Bei der Bundestagswahl im Oktober 2009 zog Harald Weinberg in den Bundestag ein. Zeitgleich legte er sein kommunales Mandat nieder. Seine Nachfolgerin für den Nürnberger Stadtrat war Marion Padua.

Seite von Harald Weinberg

 

ehemals: Hans Patzelt

Trotz langen Diskussionen, Schlichtungsversuchen und einer Mediation konnten Probleme, die es bei der Zusammenarbeit mit Hans Patzelt gab, nicht beseitigt werden.

Er verließ die LINKE LISTE Nürnberg im Juli 2010 und war bis 2014 Einzelstadtrat.

 

ehemals: Eylem Gün

Eylem Gün war in der Amtsperiode 2008 bis 2014 im Stadtrat.

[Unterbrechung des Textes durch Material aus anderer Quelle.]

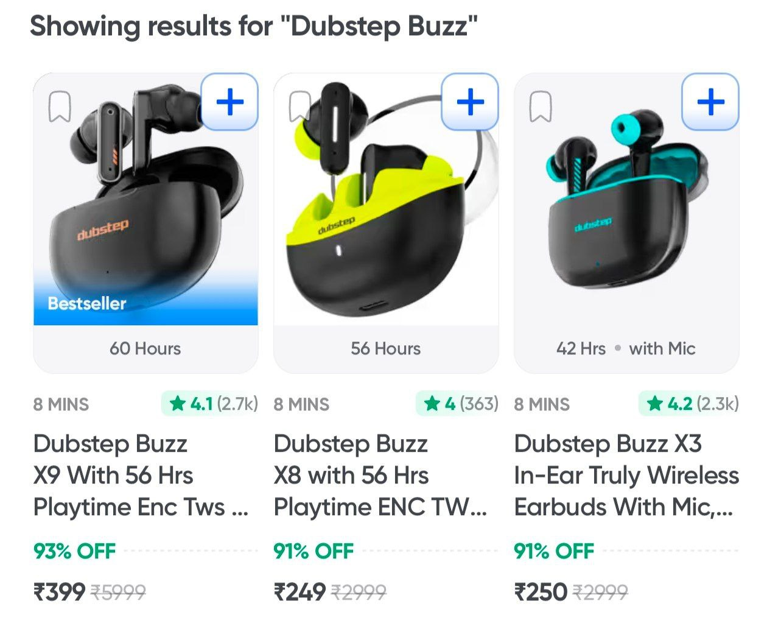Select the ₹249 price of Buzz X8
767x623 pixels.
click(299, 591)
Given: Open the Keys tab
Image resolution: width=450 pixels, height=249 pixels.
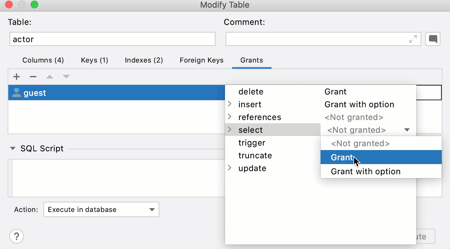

Ihre Schwerpunkte legte Sie auf Inklusion und Jugendpolitik.

 
Ihre StadträtInnen Özlem Bahadir, Marion Padua und Titus Schüller

Nach einer intensiven Wahlkampfphase haben wir wieder die Möglichkeit Ihren Ansprüchen und Wünschen im und außerhalb des Stadtrates gerecht zu werden. Dafür sagen wir Danke:

Danke für Ihr Vertrauen!

Danke weitere sechs Jahre Ihre Interessen in den Stadtrat tragen zu dürfen!

Danke für die meisten Oberbürgermeisterstimmen nach Maly und Brehm!

Wir sind für Sie da:
Marion Padua, 49, Leiterin einer Mittagsbetreuung
Seit Dezember 2009 ist sie im Nürnberger Stadtrat und setzt sich für ein menschenwürdiges Leben mit Gleichberechtigung für alle Menschen in Nürnberg ein. Als Stadträtin, Leiterin einer Mittagsbetreuung und Alleinerziehende kennt sie die Lebenssituation und Sorgen vieler Familien und besonders von Frauen. Kostenfreier Zugang zu Bildung und Betreuung ist eines ihrer Themen. Nach wie vor fehlen ca. 1.000 Hortplätze. Sie engagiert sich seit Jahren für soziale VAG-Fahrpreise und fordert das Wiener Modell für Nürnberg. Ein Jahresticket für 365 Euro bleibt Thema im Stadtrat.

Özlem Bahadir
, 24, Altenpflegerin
Die jüngste Stadträtin möchte faire Lebensbedingungen für alle Menschen und wird sich für ein besseres Miteinander einsetzen. Als Mitarbeiterin der Stadt Nürnberg wird der Bereich Gesundheitswesen einer ihrer Schwerpunkte sein. In Pflegeeinrichtungen fehlt es an Personal. Hier muss mehr qualifiziertes Personal eingesetzt werden, das zudem eine vernünftige Bezahlung erhält. Ebenso macht sie sich stark für Jugendliche: Jungen Menschen muss der kostengünstige Zugang zu kulturellen und sportlichen Einrichtungen gewährleistet werden.

Titus Schüller, 28, Betriebswirt (HWK), Orthopädietechniker
Titus Schüller hat sich das Thema Wohnungspolitik als Schwerpunkt gesetzt. Jahrelang wurde die Wohnungspolitik dem freien Markt überlassen und zu wenige günstige Wohnungen gebaut. Die Auswirkungen sind Wohnungsmangel im unteren Mietpreisbereich und eine Mietenexplosion, wie man am Beispiel der GBW-Wohnungen sehen kann. Die Stadt muss in ihren Energie- und Verkehrsgesellschaften Sozialtarife und in ihren Wohnungsbaugesellschaften bezahlbare Mieten durchsetzen. Für Hartz IV-BezieherInnen müssen die tatsächlichen Miet- und Heizkosten übernommen werden.